Could you convert the lines below into a JSON list of strings, with one string per line and any blank lines omitted? Leave the pictures out.

Provided records:

§

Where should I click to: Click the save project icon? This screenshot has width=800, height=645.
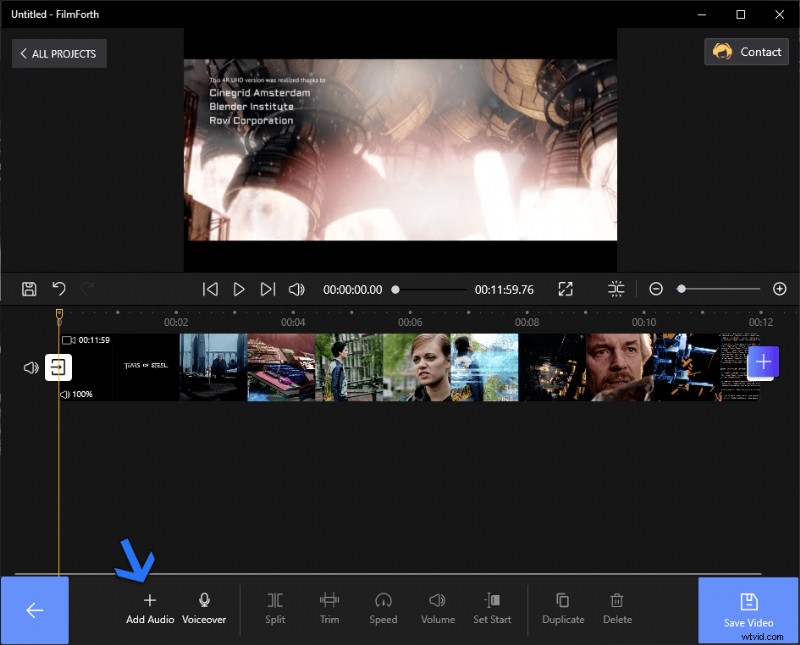pyautogui.click(x=29, y=289)
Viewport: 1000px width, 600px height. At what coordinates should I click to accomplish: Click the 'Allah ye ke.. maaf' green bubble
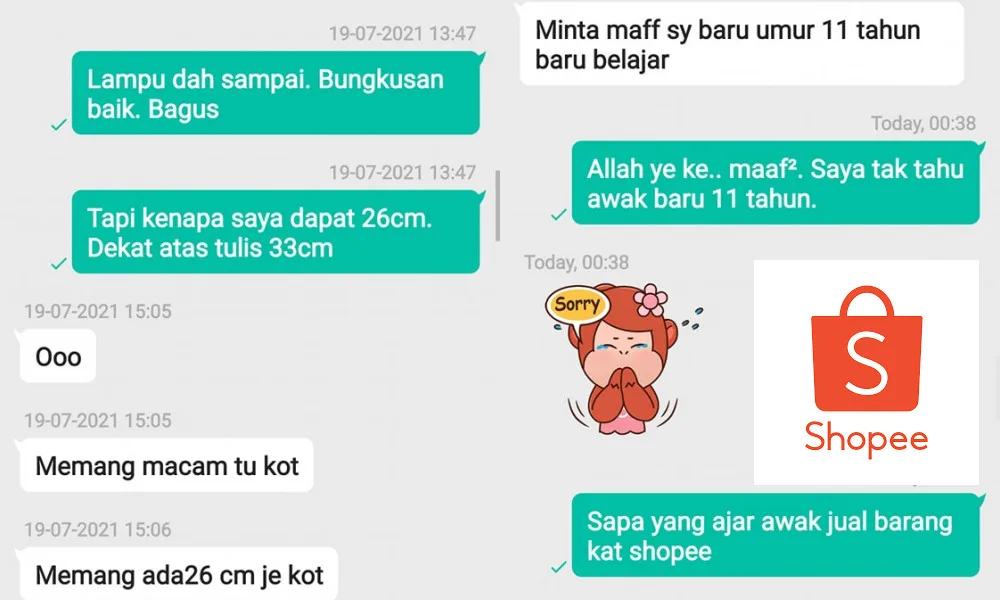[x=776, y=183]
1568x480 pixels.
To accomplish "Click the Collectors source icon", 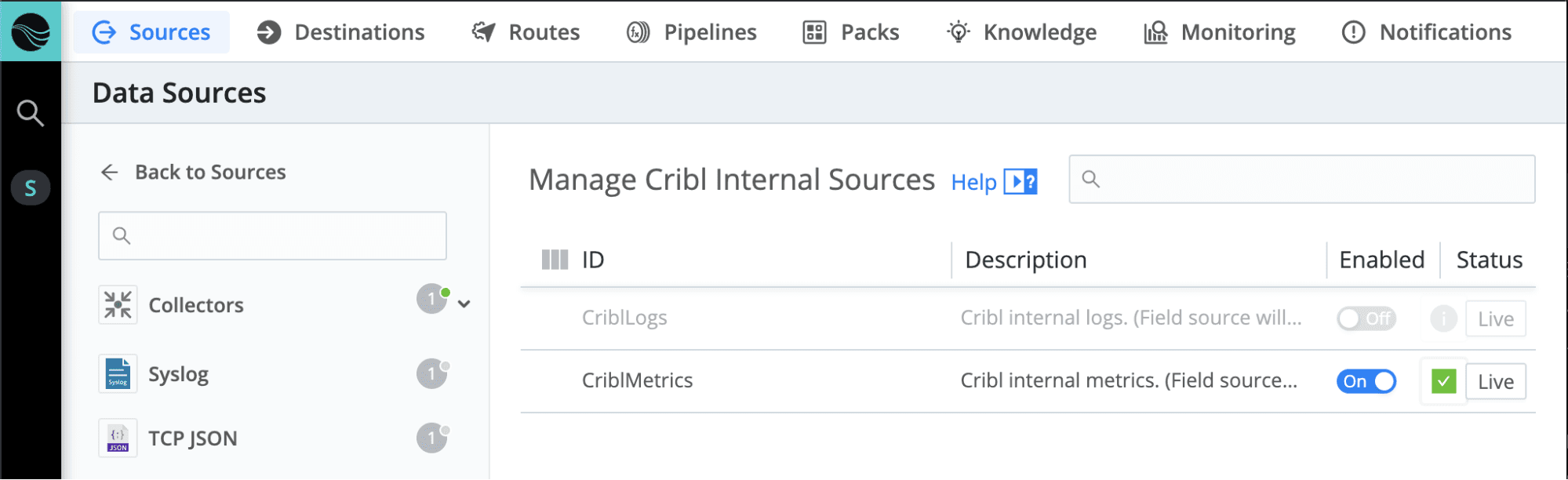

§

Response to this exercise:
[
  "Where should I click to: Click the save project icon? This screenshot has width=800, height=645.",
  "pyautogui.click(x=29, y=289)",
  "Viewport: 1000px width, 600px height. At what coordinates should I click to accomplish: Click the 'Allah ye ke.. maaf' green bubble",
  "[x=776, y=183]",
  "1568x480 pixels.",
  "To accomplish \"Click the Collectors source icon\", "
]